Travels through Alentejo – A Changing Landscape:
If the start of my trip to Alentejo took me through the ancient villages to the historic palace in Estramoz where I first fell in love with Portugal, the second part of our trip was focused on the changing landscape of this rural region which accounts for a third of the whole of Portugal.
Lake Alqueva is a man-made reservoir, the largest in Western Europe, created through the Alqueva Dam on the River Guadiana. The dam, completed in 2002, was used to create 250 sq kilometres of artificial lakes which help to irrigate over 300,000 of land and protect the region from drought.
We stopped for lunch at the Amieira Marina Panoramic Restaurant where we enjoyed a whole range of regional specialities including the stunning prawns above and the rather foreboding yet beautifully tender and moreish octopus with tomatoes and potatoes below, sitting basking in the sunshine and looking out over the lakes and waterways of Alqueva.
Dessert was an unnecessary luxury – but one in which we all indulged because it was just too good to miss – Sericaia, or Portuguese Egg Pudding, is a very old and traditional recipe from the region of Alentejo in Portugal and was served here with preserved Elvas plums – delicious.
Then took advantage of the sunny weather to enjoy a boat trip around part of the lake.
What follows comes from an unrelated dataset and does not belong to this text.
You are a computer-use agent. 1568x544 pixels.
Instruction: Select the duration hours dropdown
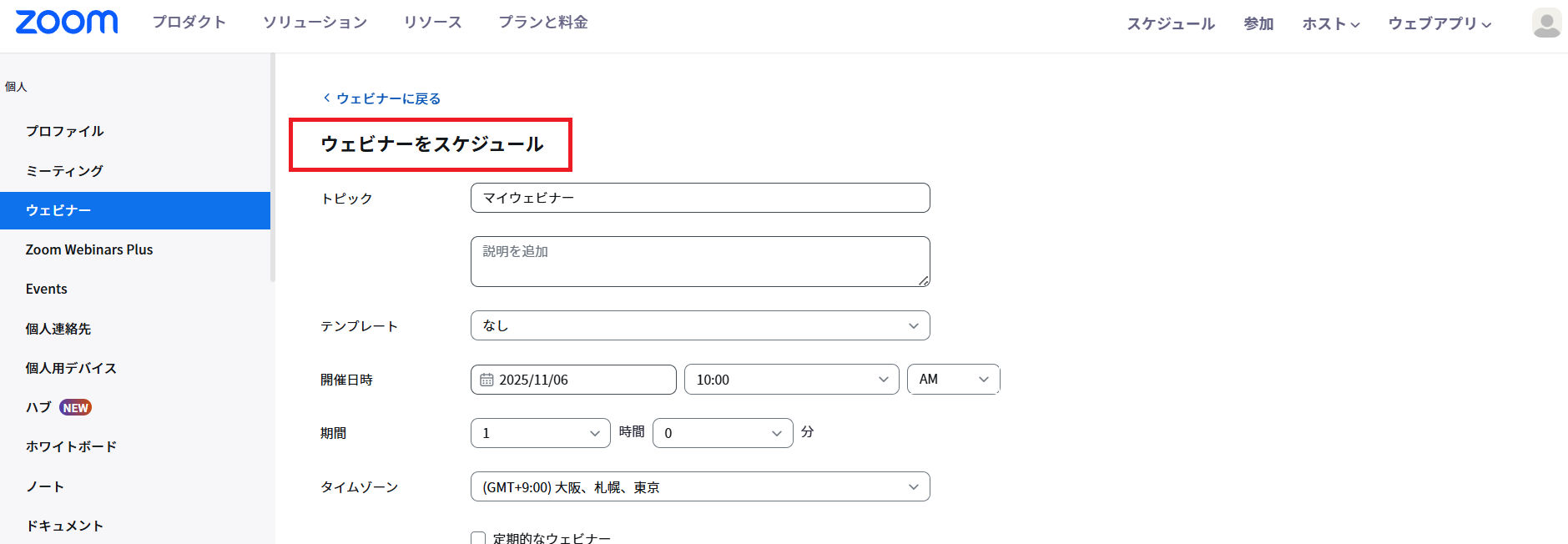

It’s definitely a good way to relax and digest lunch – and if you feel as if you need a little light exercise, you can swim in the lake.
In fact, you can even hire a houseboat here and sail around the lake, mooring up and sleeping on board. It’s possible to hire bikes, kayaks and canoes to explore further on land or water. And of course, as you travel around the lake you can hop off and visit places like Monsaraz, the hilltop fortress town I wrote about in my last feature about some of the historic parts of Alentejo
The reservoir is at least partly responsible for a revitalised region, with new farms and wineries in the now fertile lands around the lake and with a revival of older businesses. In fact, the wines of Ervideira that we tasted in Monsaraz have one particularly notable example. Vinho da Agua is a bottled wine aged 100 feet under the waters of Lake Alqueva for 8 months. The cool, stable environment of the lake creates a mellow complex wine in a much shorter period than would normally be expected.
Later, at Herdade do Vau we were treated to another example of regeneration in the region. The country house which now provides rooms, meals and wine tastings, was restored by the current owner in 2012 for his own family. Apparently, he noticed the house while out hunting with a friend who happened to be the top winemaker in Portugal.
He wanted to produce a more acidic wine and his friend convinced him that the terroir, close to the river to help moderate the Alentejo climate, was eminently suitable for winemaking. In order to do that, he uses four local varieties of grapes but also brings in an Albarino from the Douro to add acidity. It’s still possible to stay there and go hunting for Partridge and then enjoy a wine tasting, dinner and overnight stay at the Herdade.
Other gentler pastimes include foraging for herbs, gastronomy trips, fishing and mountain biking.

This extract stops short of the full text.